* [Provided text]

↓

Hot-air balloonists must understand the relationships between pressure, temperature, and volume of gases. Experimental studies to derive these relationships were the beginning of chemistry.

A chemist will usually classify all "stuff" that has "substance", i.e. matter, in the following manner. Definitions and examples are given below. This classification scheme, although seemingly straightforward, is the result of centuries of investigation and thought! In fact, after we list the results, we will trace how some of the ideas developed - paying attention to the comments expressed above. Classification is usually part of the early stages of understanding science. It allows us to sort our data into unifying categories so that we can wrestle with "what it means" in a more efficient manner.

First, we need to give a working definition of chemical change and of physical change.

Physical change: A change in the form of a substance, for instance, from solid to liquid or liquid to gas or solid to gas, without changing the chemical composition of the substance. As we will see later, chemical bonds are not broken in a physical change.

↑

* [Supplied information]
↓

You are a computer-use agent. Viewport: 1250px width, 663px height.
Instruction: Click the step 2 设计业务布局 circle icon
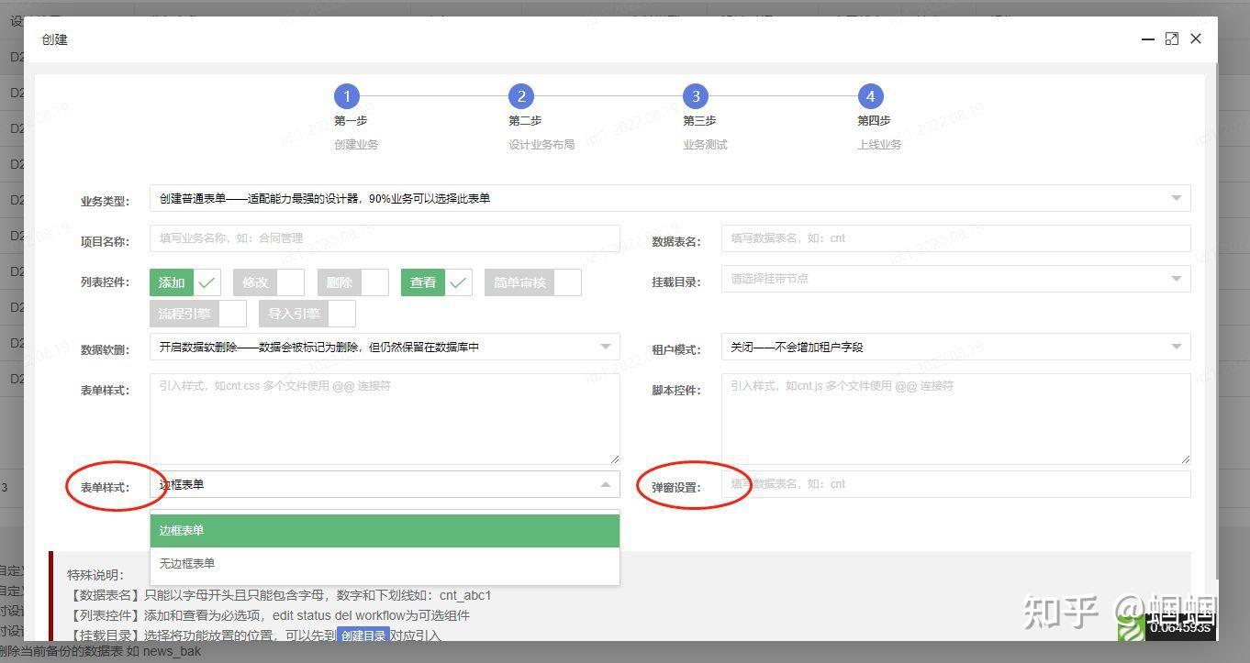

↑

* [The request] Reproduce the passage on classifying matter word for word, starting with "A chemist will" and going on through "of physical change.".

* [The answer]
A chemist will usually classify all "stuff" that has "substance", i.e. matter, in the following manner. Definitions and examples are given below. This classification scheme, although seemingly straightforward, is the result of centuries of investigation and thought! In fact, after we list the results, we will trace how some of the ideas developed - paying attention to the comments expressed above. Classification is usually part of the early stages of understanding science. It allows us to sort our data into unifying categories so that we can wrestle with "what it means" in a more efficient manner.

First, we need to give a working definition of chemical change and of physical change.